**QUOTED TEXT**
# # #
In connection with TLT's expansion, Foreman took regular trips to Pennsylvania, visiting each of the Pennsylvania facilities TLT opened. During these trips, he met with Amazon officials, TLT's managers, and held safety meetings. Foreman stated in his deposition: "I have site managers *893and a regional manager. So I'm just coming up to meet with them." Foreman Dep. 49:4-14, ECF No. 44-4.
Despite their business-related contacts with this forum, Defendants Foreman and Lowe contend that their work-related contacts with Pennsylvania were not sufficiently related to Plaintiffs' wage and hour claims to allow a court in Pennsylvania to assert personal jurisdiction over them. Defendants also argue that, because the Maryland Plaintiffs had no contact with Pennsylvania in connection with their work for TLT, Foreman and Lowe's contacts with Pennsylvania were not related to the Maryland Plaintiffs' wage and hour claims.
# # #
**GIVEN PROBLEM 1**
In the court excerpt, who did Foreman meet with during his trips to Pennsylvania?
**GIVEN PROBLEM 2**
Rewrite the part of the court excerpt that opens with the words "In connection with TLT's" and closes with "ECF No. 44-4.", putting "training sessions" in place of "safety meetings".
# # #
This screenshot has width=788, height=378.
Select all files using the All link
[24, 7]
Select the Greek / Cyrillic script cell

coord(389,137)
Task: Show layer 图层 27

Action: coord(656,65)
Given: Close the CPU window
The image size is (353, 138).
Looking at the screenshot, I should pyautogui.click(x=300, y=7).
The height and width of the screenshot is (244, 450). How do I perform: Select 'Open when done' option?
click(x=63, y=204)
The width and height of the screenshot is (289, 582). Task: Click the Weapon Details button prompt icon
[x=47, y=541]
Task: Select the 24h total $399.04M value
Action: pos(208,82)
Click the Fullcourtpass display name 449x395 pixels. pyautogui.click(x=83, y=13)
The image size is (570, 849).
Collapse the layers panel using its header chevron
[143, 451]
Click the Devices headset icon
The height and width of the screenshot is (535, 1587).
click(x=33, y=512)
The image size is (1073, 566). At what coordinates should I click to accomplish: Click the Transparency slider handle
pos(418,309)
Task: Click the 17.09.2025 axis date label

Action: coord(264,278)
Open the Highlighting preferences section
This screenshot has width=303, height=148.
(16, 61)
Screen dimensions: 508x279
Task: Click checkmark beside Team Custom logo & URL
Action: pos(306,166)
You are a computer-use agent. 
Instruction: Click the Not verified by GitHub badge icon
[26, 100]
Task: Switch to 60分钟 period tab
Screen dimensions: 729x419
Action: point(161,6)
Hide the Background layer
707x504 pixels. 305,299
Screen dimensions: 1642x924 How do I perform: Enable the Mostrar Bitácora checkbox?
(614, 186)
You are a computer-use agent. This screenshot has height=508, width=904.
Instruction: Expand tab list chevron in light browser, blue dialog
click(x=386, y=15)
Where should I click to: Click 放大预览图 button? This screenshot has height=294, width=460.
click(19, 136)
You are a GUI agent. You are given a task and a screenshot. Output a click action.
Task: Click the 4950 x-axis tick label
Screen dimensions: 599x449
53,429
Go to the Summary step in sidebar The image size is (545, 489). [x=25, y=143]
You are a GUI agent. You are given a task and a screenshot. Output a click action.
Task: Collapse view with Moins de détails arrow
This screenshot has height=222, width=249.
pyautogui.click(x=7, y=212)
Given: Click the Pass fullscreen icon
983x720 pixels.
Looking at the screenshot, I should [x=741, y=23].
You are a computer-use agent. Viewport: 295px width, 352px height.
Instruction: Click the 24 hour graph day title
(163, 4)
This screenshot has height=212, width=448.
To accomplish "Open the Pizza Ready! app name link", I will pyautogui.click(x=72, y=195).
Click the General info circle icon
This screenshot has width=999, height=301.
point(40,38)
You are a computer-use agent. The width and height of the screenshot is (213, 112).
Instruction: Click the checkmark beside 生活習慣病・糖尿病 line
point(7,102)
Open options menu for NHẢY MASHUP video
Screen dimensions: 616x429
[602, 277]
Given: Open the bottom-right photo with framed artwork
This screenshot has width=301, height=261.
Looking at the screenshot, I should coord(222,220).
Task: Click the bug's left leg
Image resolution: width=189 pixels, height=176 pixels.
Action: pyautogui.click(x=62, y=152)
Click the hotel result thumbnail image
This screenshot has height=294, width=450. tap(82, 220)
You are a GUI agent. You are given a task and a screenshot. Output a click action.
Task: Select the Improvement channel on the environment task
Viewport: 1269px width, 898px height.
# # #
**FULL RESPONSE 1**
Amazon officials and TLT's managers

**FULL RESPONSE 2**
In connection with TLT's expansion, Foreman took regular trips to Pennsylvania, visiting each of the Pennsylvania facilities TLT opened. During these trips, he met with Amazon officials, TLT's managers, and held training sessions. Foreman stated in his deposition: "I have site managers *893and a regional manager. So I'm just coming up to meet with them." Foreman Dep. 49:4-14, ECF No. 44-4.